» Text for analysis
This year all Finals year-end content -- coming your way via myself and friends of the blog -- will be NY-focused. I will not expand on that, except to say I am overwhelmed with gratitude for what NY has brought into my life these past 8 years since moving here, and I want to hold onto that feeling.
On that note, I'm thrilled to say the Upper West Side's own producer genius kimdollars1 aka DJ Kimila is kicking things off with a fresh mix and a beautiful piece of writing, both of which are all about NY. Without further ado, here's Kim.
Andrew gave me two parameters: a year-end list that was also a reflection on New York. This is actually the first year of my life where I haven’t lived in New York, coming back only as a visitor. This mix, then, is my view of New York from a distance. While loosely organized around Andrew’s prompt, it also features music that wasn’t made or released in New York as well as music that wasn’t made or released this year. If New York is my memory, and memory is imagination, then this mix is fantasy (greater than reality, according to Ten City and Lacan).

» Exercise instructions
Please list every name the text on the New York year-end mix uses for the person who made the mix.

» Dataset extract
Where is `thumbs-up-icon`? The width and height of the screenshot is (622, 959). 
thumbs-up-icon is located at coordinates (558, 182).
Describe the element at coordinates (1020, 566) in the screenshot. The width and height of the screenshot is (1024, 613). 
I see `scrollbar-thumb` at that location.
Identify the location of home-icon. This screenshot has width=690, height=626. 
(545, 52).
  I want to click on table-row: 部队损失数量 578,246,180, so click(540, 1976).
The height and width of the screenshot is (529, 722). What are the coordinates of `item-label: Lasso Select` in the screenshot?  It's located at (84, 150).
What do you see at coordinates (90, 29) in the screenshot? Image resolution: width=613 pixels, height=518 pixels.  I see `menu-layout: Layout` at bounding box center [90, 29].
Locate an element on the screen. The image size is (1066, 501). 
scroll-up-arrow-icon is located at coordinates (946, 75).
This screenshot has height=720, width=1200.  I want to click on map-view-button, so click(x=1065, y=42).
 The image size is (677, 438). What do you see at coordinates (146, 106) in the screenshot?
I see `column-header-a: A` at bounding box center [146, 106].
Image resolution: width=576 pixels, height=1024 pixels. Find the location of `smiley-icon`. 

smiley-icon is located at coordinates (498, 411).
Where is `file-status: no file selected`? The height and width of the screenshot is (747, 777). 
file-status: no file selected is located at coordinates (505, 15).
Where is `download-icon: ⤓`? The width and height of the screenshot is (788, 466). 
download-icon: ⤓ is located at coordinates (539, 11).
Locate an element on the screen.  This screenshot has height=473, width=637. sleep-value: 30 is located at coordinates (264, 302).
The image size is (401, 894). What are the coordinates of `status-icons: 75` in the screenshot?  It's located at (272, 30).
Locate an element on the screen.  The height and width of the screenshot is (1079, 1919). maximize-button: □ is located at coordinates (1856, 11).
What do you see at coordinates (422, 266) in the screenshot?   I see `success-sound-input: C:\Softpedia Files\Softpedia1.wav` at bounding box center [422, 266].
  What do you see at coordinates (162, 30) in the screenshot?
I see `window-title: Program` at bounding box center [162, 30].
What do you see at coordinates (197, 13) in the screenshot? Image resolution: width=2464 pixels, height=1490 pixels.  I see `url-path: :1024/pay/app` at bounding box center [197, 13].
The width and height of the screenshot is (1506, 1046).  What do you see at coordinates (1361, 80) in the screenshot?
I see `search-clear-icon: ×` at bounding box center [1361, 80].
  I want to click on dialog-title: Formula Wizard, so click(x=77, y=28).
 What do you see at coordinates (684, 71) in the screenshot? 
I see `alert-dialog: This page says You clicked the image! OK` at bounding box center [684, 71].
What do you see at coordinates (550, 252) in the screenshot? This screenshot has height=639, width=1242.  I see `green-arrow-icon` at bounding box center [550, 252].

» Task solution
kimdollars1
DJ Kimila
Kim